Laden! Schluss! Aus! Ende! Sense!

Was kommt nach der plötzlich wieder aufflackernden Debatte um die Geschäftsöffnungszeiten: Konsumzwang?

Eher mangelt es an der Attraktivität des Angebots in den Läden

Ein offener Hosenladen ist eine peinliche Sache. Zumal in vornehmer Gesellschaft und der Anwesenheit von Damen, wie einmal der Satiriker Bernd Eilert berichtete. Da ließ bei einer gut besuchten Billardpartie in einem rundum verspiegelten Saal einer der queueführenden Herren tiefer blicken als es sich schickt. Die Zuschauer gewahrten peinlich berührt sein offenhosiges, dank den Spiegeln zudem allseits sichtbares, feinrippiges Malheur, aber niemand hatte den Schneid, den Betroffenen zu warnen. Endlich gab jemand dem Ladenbesitzer einen unauffälligen Wink oder aber er bemerkte selbst sein Dérangement. Jedenfalls stutzte er plötzlich, trat an einen der Spiegel und teilte nach einem flüchtigen Blick auf seine Uhr den übrigen Herrschaften mit: „Ach herrje. Dabei haben wir doch längst geschlossen.“ Sprach’s – und zog sich ohne weitere Umschweife den Hosenladen zu.
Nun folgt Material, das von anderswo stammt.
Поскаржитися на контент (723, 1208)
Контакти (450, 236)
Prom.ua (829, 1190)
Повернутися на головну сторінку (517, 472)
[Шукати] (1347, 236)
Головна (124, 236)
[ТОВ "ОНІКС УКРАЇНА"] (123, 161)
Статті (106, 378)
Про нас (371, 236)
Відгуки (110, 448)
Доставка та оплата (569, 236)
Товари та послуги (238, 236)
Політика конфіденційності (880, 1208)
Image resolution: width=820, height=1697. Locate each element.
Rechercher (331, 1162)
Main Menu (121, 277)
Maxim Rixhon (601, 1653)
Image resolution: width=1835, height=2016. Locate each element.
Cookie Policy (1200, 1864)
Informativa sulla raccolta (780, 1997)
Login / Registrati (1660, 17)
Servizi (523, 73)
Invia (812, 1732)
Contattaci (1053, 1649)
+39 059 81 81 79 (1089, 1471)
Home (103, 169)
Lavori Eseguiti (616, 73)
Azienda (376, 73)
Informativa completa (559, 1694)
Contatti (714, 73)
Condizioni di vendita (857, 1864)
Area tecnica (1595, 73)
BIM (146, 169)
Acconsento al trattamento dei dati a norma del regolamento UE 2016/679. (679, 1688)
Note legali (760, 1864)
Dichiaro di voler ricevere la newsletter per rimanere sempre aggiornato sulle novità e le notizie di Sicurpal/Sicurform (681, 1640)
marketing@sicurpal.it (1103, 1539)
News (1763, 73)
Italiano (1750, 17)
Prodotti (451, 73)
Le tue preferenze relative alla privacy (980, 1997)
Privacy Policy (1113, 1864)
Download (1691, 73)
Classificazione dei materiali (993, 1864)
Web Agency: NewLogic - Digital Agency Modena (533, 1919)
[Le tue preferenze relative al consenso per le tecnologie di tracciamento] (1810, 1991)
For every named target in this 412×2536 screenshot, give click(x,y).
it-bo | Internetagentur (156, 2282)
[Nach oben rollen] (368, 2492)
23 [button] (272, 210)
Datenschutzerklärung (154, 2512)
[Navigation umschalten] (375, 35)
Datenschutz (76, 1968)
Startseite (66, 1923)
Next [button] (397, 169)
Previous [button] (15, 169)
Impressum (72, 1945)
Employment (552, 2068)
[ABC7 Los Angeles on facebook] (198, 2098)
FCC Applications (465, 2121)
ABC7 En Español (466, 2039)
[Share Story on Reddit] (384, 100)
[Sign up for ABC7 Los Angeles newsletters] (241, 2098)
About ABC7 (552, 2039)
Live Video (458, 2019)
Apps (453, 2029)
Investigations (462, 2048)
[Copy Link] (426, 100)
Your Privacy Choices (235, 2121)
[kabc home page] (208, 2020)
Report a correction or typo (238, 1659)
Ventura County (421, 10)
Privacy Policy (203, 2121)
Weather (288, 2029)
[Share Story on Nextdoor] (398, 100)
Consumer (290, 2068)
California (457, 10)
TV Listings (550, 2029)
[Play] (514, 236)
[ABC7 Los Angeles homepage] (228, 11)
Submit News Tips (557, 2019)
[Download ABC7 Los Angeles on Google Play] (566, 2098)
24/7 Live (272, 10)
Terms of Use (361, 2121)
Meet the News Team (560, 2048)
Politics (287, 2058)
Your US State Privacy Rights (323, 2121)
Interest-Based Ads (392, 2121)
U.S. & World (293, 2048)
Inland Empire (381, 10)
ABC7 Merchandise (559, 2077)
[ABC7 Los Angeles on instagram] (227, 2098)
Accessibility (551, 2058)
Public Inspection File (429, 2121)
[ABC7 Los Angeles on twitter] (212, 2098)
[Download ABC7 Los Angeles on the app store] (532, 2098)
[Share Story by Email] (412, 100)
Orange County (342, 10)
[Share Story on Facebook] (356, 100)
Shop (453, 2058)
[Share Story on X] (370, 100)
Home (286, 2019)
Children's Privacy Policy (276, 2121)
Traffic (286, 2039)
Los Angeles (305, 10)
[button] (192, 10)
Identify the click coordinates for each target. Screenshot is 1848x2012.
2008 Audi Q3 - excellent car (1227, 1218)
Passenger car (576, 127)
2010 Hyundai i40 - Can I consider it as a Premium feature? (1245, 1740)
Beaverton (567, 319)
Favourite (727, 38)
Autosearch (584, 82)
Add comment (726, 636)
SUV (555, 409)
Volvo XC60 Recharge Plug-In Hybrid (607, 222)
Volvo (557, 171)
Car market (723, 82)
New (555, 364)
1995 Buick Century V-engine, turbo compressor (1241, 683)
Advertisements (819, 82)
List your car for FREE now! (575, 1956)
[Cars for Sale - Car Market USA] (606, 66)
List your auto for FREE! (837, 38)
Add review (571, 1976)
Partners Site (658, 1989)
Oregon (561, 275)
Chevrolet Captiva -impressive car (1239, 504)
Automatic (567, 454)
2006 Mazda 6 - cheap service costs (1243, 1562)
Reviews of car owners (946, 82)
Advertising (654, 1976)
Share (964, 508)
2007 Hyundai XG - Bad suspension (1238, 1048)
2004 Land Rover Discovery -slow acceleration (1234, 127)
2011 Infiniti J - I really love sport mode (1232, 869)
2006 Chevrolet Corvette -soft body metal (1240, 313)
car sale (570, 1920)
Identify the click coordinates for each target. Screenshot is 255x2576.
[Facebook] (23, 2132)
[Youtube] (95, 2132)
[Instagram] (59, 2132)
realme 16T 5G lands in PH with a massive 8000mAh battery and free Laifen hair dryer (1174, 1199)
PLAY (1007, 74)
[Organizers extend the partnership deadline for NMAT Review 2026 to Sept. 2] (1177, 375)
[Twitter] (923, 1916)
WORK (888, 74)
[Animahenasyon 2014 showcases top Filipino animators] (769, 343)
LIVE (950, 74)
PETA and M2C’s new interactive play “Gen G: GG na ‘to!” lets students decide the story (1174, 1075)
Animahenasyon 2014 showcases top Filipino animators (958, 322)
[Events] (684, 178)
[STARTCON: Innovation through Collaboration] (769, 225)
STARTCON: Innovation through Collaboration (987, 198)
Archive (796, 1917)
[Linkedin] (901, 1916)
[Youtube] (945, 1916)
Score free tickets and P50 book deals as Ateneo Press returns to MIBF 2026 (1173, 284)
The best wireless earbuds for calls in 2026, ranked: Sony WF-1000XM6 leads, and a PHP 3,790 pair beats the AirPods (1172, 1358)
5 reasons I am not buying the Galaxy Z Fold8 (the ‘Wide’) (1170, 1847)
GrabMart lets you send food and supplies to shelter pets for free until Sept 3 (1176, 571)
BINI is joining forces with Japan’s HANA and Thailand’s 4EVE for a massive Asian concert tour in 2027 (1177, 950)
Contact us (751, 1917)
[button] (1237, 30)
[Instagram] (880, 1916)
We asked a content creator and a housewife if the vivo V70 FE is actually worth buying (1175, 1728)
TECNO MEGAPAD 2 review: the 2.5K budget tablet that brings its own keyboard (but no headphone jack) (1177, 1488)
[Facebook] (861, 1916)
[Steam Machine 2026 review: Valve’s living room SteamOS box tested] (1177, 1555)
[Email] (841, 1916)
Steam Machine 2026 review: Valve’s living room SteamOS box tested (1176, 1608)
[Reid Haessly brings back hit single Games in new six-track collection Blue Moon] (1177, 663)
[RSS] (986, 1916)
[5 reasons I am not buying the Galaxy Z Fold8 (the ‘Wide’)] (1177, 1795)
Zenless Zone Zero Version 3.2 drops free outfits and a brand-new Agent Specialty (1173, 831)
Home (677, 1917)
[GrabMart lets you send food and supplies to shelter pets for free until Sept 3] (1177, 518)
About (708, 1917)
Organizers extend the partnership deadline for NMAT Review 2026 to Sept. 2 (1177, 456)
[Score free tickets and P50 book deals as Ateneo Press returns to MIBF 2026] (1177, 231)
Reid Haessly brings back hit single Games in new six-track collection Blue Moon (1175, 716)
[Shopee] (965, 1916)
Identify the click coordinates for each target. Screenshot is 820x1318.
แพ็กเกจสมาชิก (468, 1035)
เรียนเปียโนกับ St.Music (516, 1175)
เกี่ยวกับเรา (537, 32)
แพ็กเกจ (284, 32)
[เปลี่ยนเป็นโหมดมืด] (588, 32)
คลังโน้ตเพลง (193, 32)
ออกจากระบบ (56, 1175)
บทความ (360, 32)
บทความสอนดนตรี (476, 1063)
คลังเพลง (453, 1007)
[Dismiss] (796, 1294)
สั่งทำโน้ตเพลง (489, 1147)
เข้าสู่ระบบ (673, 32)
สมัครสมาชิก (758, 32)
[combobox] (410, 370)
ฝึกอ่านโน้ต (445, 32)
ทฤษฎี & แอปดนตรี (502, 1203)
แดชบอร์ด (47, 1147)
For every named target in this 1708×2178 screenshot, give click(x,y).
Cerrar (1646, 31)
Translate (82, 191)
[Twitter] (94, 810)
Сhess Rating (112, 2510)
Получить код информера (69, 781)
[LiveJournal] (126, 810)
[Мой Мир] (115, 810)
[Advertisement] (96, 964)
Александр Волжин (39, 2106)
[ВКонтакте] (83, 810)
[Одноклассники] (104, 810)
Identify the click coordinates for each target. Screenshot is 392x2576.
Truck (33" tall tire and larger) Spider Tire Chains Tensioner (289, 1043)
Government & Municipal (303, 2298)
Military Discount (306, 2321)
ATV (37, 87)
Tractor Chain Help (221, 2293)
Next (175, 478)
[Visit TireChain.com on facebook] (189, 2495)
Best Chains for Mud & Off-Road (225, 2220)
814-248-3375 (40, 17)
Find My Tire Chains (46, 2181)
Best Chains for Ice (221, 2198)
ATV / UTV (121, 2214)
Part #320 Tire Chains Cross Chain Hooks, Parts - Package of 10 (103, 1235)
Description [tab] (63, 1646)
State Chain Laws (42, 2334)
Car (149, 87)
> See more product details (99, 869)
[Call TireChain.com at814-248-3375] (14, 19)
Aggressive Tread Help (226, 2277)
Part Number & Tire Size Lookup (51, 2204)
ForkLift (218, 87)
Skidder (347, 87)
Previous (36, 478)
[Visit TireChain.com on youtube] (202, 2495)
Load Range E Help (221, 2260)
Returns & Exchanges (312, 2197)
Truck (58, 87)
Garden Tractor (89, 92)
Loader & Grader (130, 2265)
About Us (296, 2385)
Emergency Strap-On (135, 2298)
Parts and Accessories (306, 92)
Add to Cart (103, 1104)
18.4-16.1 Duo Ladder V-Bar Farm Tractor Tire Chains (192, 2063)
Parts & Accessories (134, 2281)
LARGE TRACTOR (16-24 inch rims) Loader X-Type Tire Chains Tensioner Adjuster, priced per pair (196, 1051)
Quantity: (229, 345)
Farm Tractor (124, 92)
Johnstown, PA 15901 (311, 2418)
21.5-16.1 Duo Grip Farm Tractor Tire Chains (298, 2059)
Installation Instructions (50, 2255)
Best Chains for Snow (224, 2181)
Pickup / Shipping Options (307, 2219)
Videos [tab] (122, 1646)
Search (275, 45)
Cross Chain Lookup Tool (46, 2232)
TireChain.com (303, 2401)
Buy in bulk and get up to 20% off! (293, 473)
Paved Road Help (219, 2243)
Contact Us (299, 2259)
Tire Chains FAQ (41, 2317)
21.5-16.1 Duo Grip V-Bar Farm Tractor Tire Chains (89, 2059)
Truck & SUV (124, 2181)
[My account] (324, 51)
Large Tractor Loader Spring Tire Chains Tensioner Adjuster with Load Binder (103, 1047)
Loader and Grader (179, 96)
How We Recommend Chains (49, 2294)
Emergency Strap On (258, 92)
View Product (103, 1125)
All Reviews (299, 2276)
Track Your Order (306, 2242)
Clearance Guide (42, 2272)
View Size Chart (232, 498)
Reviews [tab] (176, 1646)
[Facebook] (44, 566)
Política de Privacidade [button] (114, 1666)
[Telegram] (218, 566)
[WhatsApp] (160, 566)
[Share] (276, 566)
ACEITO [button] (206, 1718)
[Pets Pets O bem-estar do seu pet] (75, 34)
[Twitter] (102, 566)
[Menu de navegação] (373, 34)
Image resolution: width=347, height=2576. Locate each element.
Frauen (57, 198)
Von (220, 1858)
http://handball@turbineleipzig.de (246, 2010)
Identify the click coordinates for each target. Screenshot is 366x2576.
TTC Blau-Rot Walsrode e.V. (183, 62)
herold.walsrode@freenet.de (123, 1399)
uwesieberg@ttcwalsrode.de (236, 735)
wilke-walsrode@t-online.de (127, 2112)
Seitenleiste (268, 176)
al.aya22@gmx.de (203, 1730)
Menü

Gut möglich, dass solch gewitzte Replik hierzulande schon in naher Zukunft nicht mehr verstanden wird. Vieles nämlich deutet darauf hin, dass es eine Ladenschlusszeit in Deutschland schon bald nicht mehr gibt und folglich die Redewendung „Wir haben geschlossen“ aus dem kollektiven Sprachschatz verschwindet. „Durchgehend geöffnet“ heißt nämlich jetzt die angeblich einzig wahre Devise und das neueste Rezept, mit dem die einschlägigen Abgreifer die immer wirtschaftslähmendere Konsumverweigerung hierzulande zu stoppen hoffen. Shoppen rund um die Uhr. Oder um im Bild des Hosenladens zu bleiben: Deutschland seiner soll jetzt ständig offen stehen. Wie peinlich.

Dieser, der Wirtschaftsweisen letzter Schluss dürfte sich allerdings bloß als weiterer Trugschluss bzw. erneuter Schlag ins insolvenzbedrohte Kontor erweisen. Schließlich sind es nicht die Ladenöffnungszeiten, die zu knapp bemessen sind. Eher mangelt es doch wohl an der Attraktivität des Angebots und noch mehr an den ausreichend flüssigen Mitteln, irgendwelchen Kram zu erwerben. Oder sagen wir so: Wenn sich immer mehr Leute schon zu den bisherigen Öffnungszeiten immer weniger leisten wollen oder können, nutzt es dem Aufschwung herzlich wenig, wenn sie das künftig rund um die Uhr nicht können.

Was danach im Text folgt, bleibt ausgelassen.